A significant hack-and-leak operation in Moldova has released alleged Telegram correspondence of at least two politicians, leading to scandal and allegations of corruption. The site, called “Moldova Leaks,” has also threatened to release more data on government officials and politicians. The site published alleged messages from Moldova’s minister of justice, Sergiu Litvinenco, and defense and national security adviser to the president Dorin Recean in the past two weeks. Some of the conversations imply that other Moldovan officials have won rigged elections or have been installed improperly in their positions, and the leaks particularly seem targeted at undermining anti-corruption officials. Moldova’s pro-Russian political opposition has been quick to spread allegations based on the leaks that Litvinenco, Recean, and others must be removed from office.
The Moldovan Justice Ministry said the leaked data is stolen, but it added that some of it has been manipulated. Litvinenco and other officials in Moldova’s government have said that Russia is behind the operation. “The purpose of this fake is to divert the public’s attention from the real problems faced by criminal groups in the Republic of Moldova and their connections with foreign services,” Litvinenco wrote on Facebook. At the end of October, The Washington Post reported on efforts by Russia’s FSB security agency to undermine Moldova’s pro-European government.
Google will pay a total of $391.5 million to 40 US states following an investigation related to the tech giant’s user location tracking practices. The probe, a collaboration between state attorneys general, looked at whether Google had deceived users and obfuscated its location-tracking activities. “Consumers thought they had turned off their location tracking features on Google, but the company continued to secretly record their movements and use that information for advertisers,” Oregon attorney general Ellen Rosenblum told The Washington Post. “We settled an investigation with 40 US state attorneys general based on outdated product policies that we changed years ago,” Google wrote in a blog post about the agreement on Monday. “As well as a financial settlement, we will be making updates in the coming months to provide even greater controls and transparency over location data.”
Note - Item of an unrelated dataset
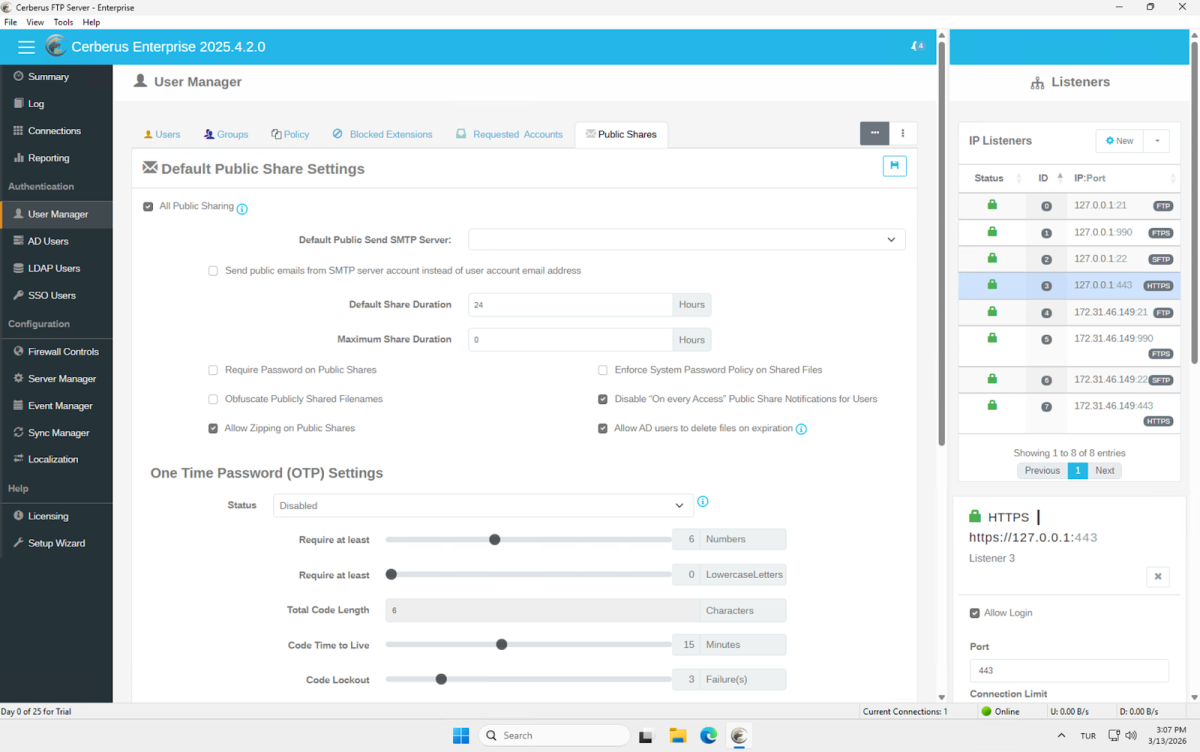Viewport: 1200px width, 752px height.
Task: Toggle Obfuscate Publicly Shared Filenames checkbox
Action: pos(213,399)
Thousands of mobile apps in the Google Play and Apple App Store include code modules from a company called Pushwoosh that claims to be based in Washington, DC, but that Reuters reports is actually based in Russia. The Centers for Disease Control and Prevention incorporated Pushwoosh code into seven of its public apps and removed the service after learning of Reuters’ findings. The CDC said that it had been misled about where Pushwoosh was headquartered. In March, the US Army also removed an app used by soldiers at a prominent US combat training base because it incorporated Pushwoosh code. In marketing materials and US regulatory filings, the company claims to be based in California, Maryland, or DC, but it actually pays taxes in Russia and is headquartered in Novosibirsk in Siberia. The company apparently had roughly 40 employees and reported revenue of 143,270,000 rubles (about $2.4 million) in 2021. Though it is unclear if Pushwoosh ever abused its position in apps distributed in the US or elsewhere, the Russian government has a track record of conducting “software supply chain” attacks for intelligence gathering as well as destructive attacks on its enemies.
Data and privacy regulators in Norway, France, and Germany have all warned that World Cup attendees should not download Qatar’s two World Cup apps or should do so on a wiped device if necessary. Officials warn that the apps are invasive, collecting significantly more data than they should and more than they claim to in their privacy policies. “One of the apps collects data on whether and with which number a telephone call is made,” Germany’s data protection commission said in an alert this week. “The other app actively prevents the device on which it is installed from going into sleep mode. It is also obvious that the data used by the apps not only remain locally on the device but are also transmitted to a central server.” World Cup events begin this weekend.